I love it when children start to grasp the things you’ve been trying to teach them for months and/or years. I’m talking specifically about my child, Aubrey Joy, who will turn 3 at the end of October.
I picked up my latest copy of Group Magazine as I was headed out the door after Sunday morning worship at Coastal Oaks Church this morning. I had not noticed it in my box due to the week we had endured with VBS (blog // Reflections from the Croc Dock), so I grabbed it thinking I would thumb through it while I rested some this afternoon.
Well, I fell asleep.
What can I say? Everyone else at my house was doing it!
So after an abbreviated nap session (I could have slept for longer if not for the phone), I got up and not long after, my daughter also awoke and came out of her room. Since Mary was still out, Aubrey and I made a quick visit to the “potty room” and then moved on to her room for some Daddy/daughter play time.

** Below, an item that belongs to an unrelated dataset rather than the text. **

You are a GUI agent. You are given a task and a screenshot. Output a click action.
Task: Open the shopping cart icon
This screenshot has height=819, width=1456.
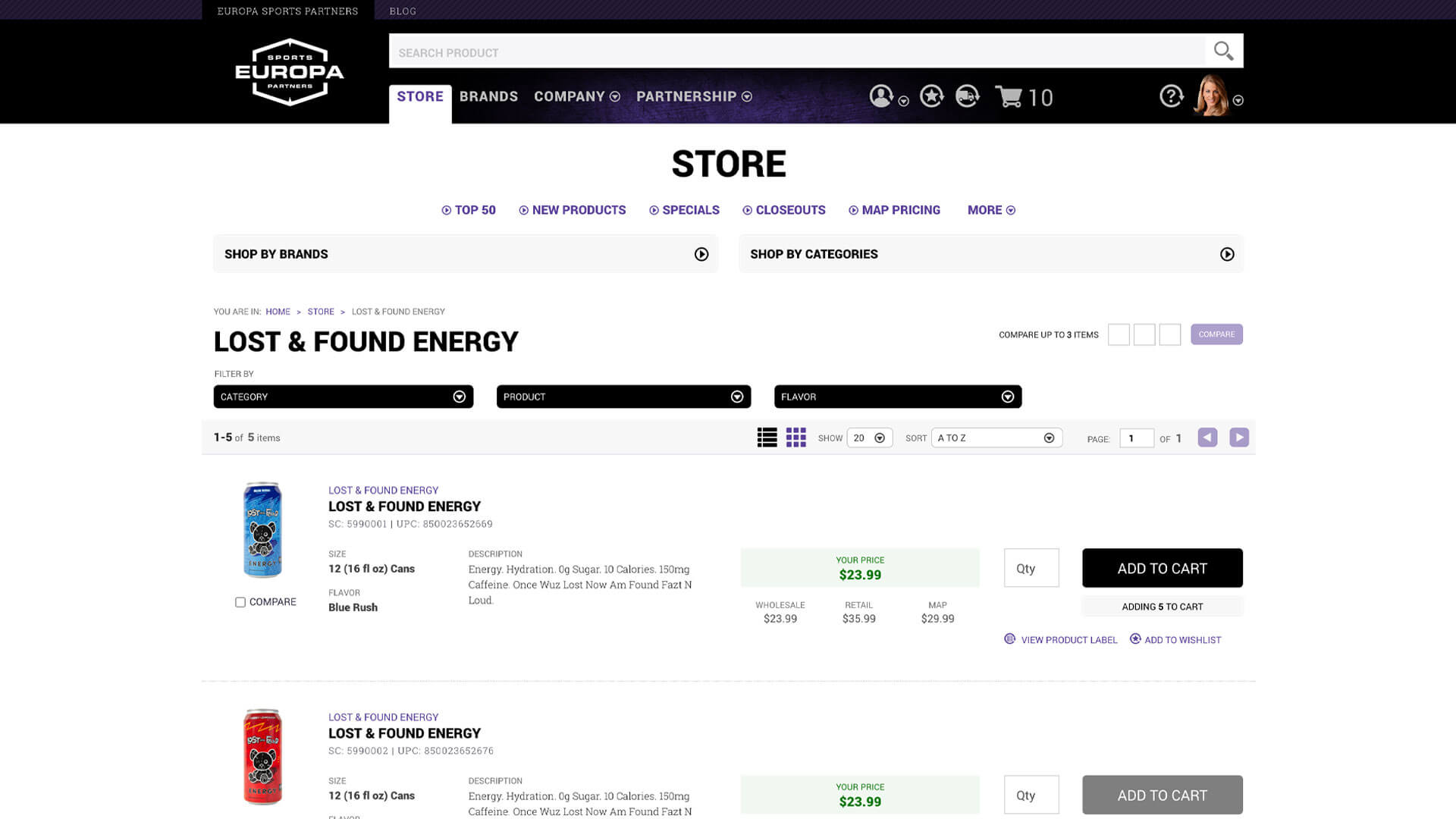pos(1009,97)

The problem? I brought my magazine, thinking I could read it while she played by herself. Wrong! After several unnoticed pleas from Aubrey to “put your story down, Daddy”, she moved on to counting…like I was going to get in trouble for not listening to her. I looked up to see her stance soften a bit, now that she had Daddy’s attention. Then, in a sweet little voice, she says, “Daddy, may I please have some put your story down?” You understand this, right? We’ve been encouraging her to use “nice words” when she wants and/or needs something, instead of pitching a fit or yelling. Her nice words usually come when she wants something, sooooooo….she wanted Daddy’s undivided attention…and the magazine was in the way.
Awe, c’mon, how can I resist this? All of a Daddy’s defenses are useless against this type of “attack”.
I publish this story to illustrate a point and encourage other Christ-following parents who are in the throws of raising toddlers.
The right kind of encouragement (not brow beating, not threatening, not withholding) does work! Stay the course in teaching your children the things necessary to instill in them the virtues of Christ-likeness. BUT, heed this warning. Encouragement, training, teaching – whatever you call it – has little to stand on if the principles being taught are not on display in your home – specifically by YOU.
This is not a “brag on the Barlows” session to illustrate for you that Mary and I are great parents; we certainly have our breakdowns, our failures in communication, and our times when we feel we are pushed to the brink of a shut down. But I fully believe that the strides Aubrey has made in the areas of manors, politeness, and Christ-likeness are the direct result of those things being modeled around her. Children won’t pick up on, generally speaking, that which they don’t see demonstrated, plain and simple.
Do you want your children to use nice words in getting what they need or want? Do you want them have some resemblance of manors? Do you want them to be life-long followers of Jesus Christ?
Then model those things for them! Is it hard? Most certainly, but the rewards are eternal.